2015 Sherman Emerging Scholar
Energy Crisis: Oil and Decolonization in the Twentieth Century
In standard histories of the 1970s energy crisis, the Organization of Petroleum Exporting Countries is depicted as a faceless villain--a cartel, bereft of any real political culture except a healthy interest in the bottom line that has taken illegitimate power over a resource key to the wealth and even survival of the rest of the capitalist world. In one example, U.S. President Gerald Ford accused the oil producers of shirking their "international responsibility" in December 1976. The group had not only cited "artificial economic justifications" to increase prices, it had ignored "the destructive consequences of their actions." But what happens if historians look at the energy crisis from the perspective of the oil producers? "Respect for sovereign rights must mark relations between oil consuming and oil producing states," the Iraqi prime minister told the United Nations General Assembly. The rising price of oil professed the OPEC nations' "rightful control over their natural resources."The emphasis on sovereignty as an international right reveals an important fact about the energy crisis: As much as contemporary western observers, and many historians, have portrayed it as the outcome of abused power, the crisis was in fact the product of a specific moment in time and a particular combination of global economic, political, and intellectual circumstances.

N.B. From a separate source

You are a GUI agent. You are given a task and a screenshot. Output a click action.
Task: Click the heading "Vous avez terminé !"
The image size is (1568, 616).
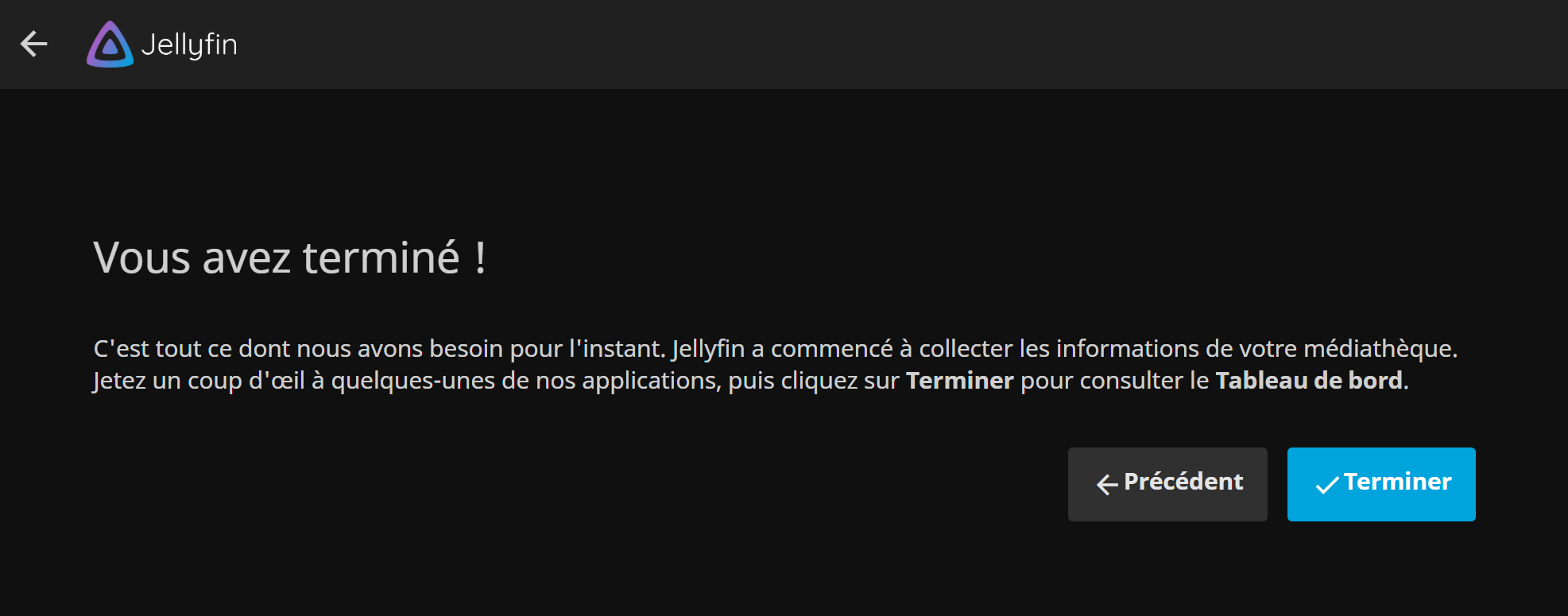coord(289,258)
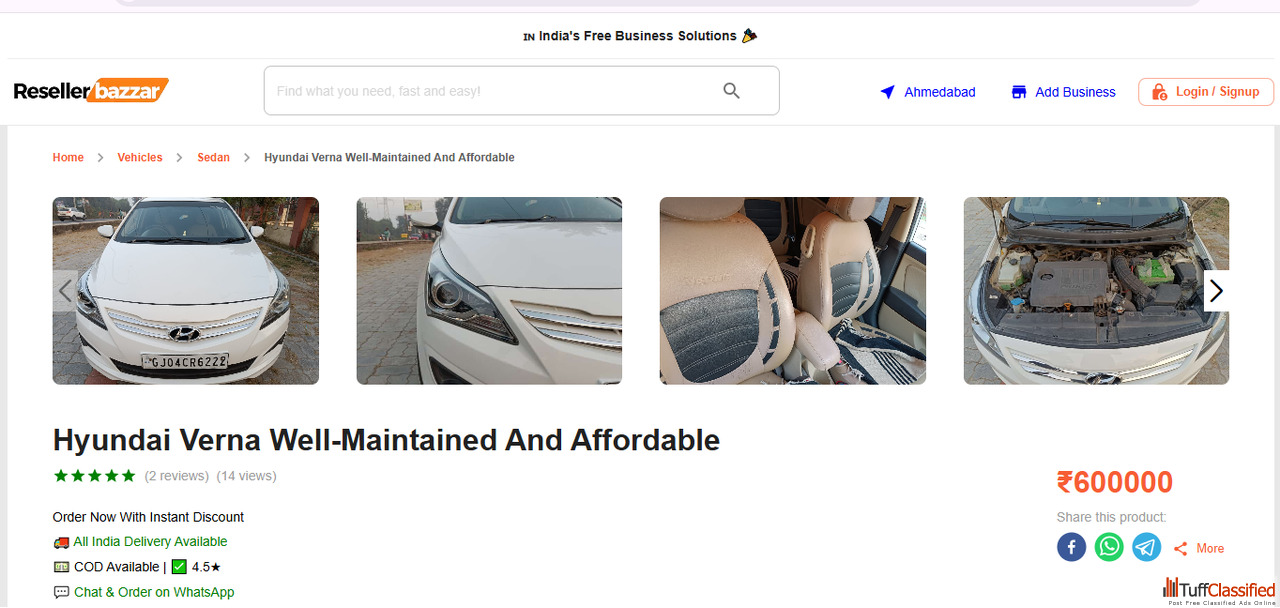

In its presentation of a forgotten network of anti-colonial elites -- in particular western-trained oil lawyers and economists from Iran, Saudi Arabia, Iraq, and Libya -- this lecture tracks an alternative history that links the intellectual history of decolonization with the political-economy of the international oil industry. It begins with the 1951 Iranian oil crisis and continues through the 1955 Afro-Asian Summit, the 1959 meeting of the First Arab Petroleum Congress, the 1960 foundation of OPEC, the 1969 Libyan Revolution, and the 1974 UN declaration of a New International Economic Order. It concludes with an analysis of the U.S. attack on OPEC's "authoritarian economics" and the disappearance of the anti-colonial elites' dream of "an economic equivalent of decolonization."